La tante parisienne le reçut aussi mal que celle de Lyon. C’était tout simple : la dame venait de perdre vingt-mille francs dans le désastre de son frère.

Embarrassé au dernier point, le fils du failli écrivit à sa mère, reléguée à Bruxelles, et la pauvre femme, rassemblant ses ressources suprêmes, envoya cinq cents francs à son enfant. Le déserteur prit alors la diligence du Havre, et descendit dans ce port, avec l’intention de passer en Amérique ; mais l’insuffisance de la somme l’empêcha de réaliser ce projet. Il retourna à Paris, où il acheva de dépenser son argent.

Après un voyage pareil, dans ce temps où les chemins de fer étaient relégués parmi les rêves chimériques, et le caractère du voyageur étant donné, qu’on juge s’il lui fut facile de liquider son avoir !

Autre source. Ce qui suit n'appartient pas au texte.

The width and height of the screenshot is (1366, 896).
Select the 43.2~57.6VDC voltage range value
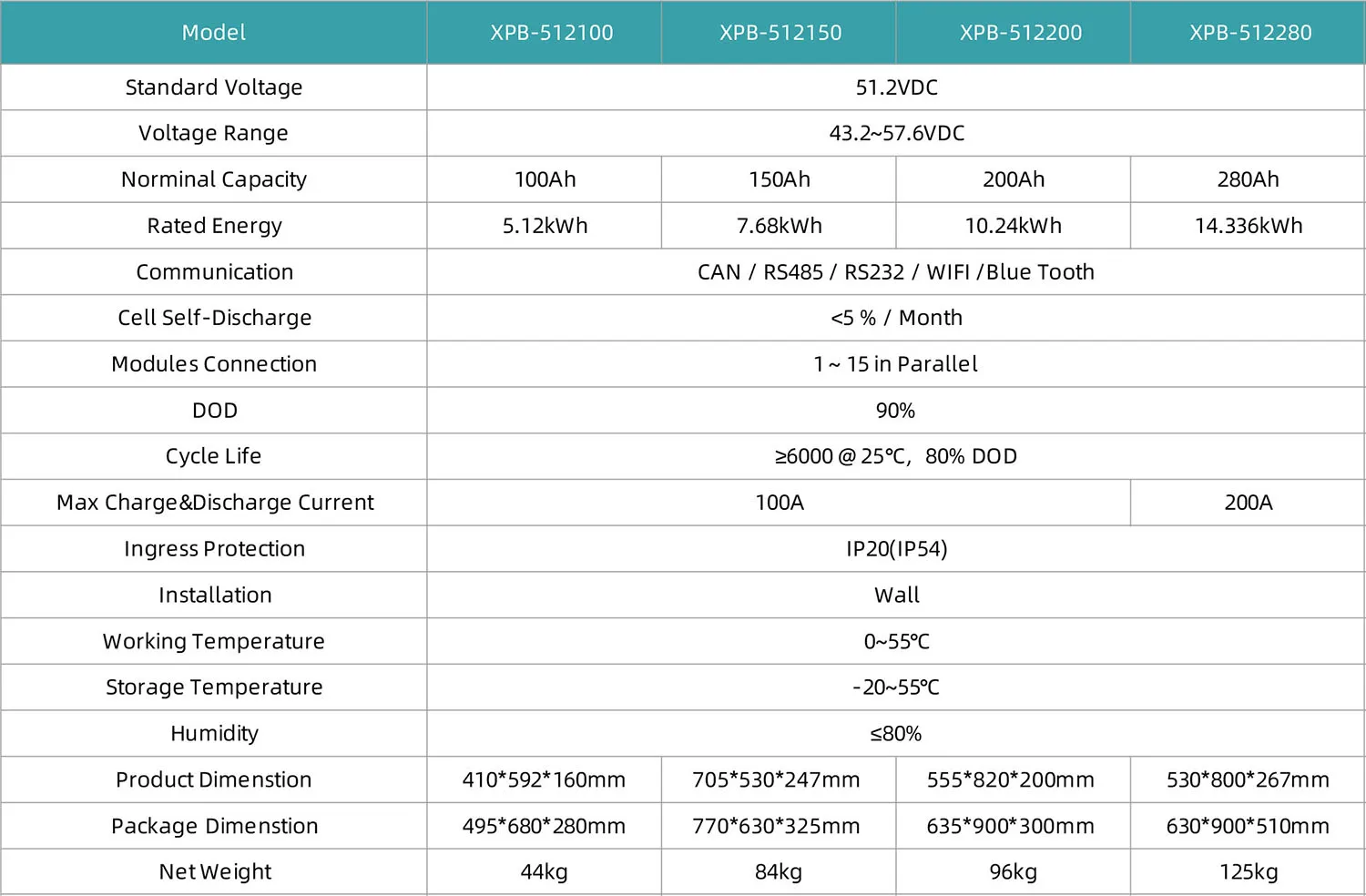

Sans ressource encore, il lui fallut se mettre en quête d’un emploi. Il ne fallait plus penser aux journaux, car une vie semblable à celle de Lacenaire n’est pas précisément faite pour former un publiciste, et ce n’est pas en vagabondant de régiments en tables d’hôtes et de cabarets en tripots, qu’on acquiert le don si rare du style.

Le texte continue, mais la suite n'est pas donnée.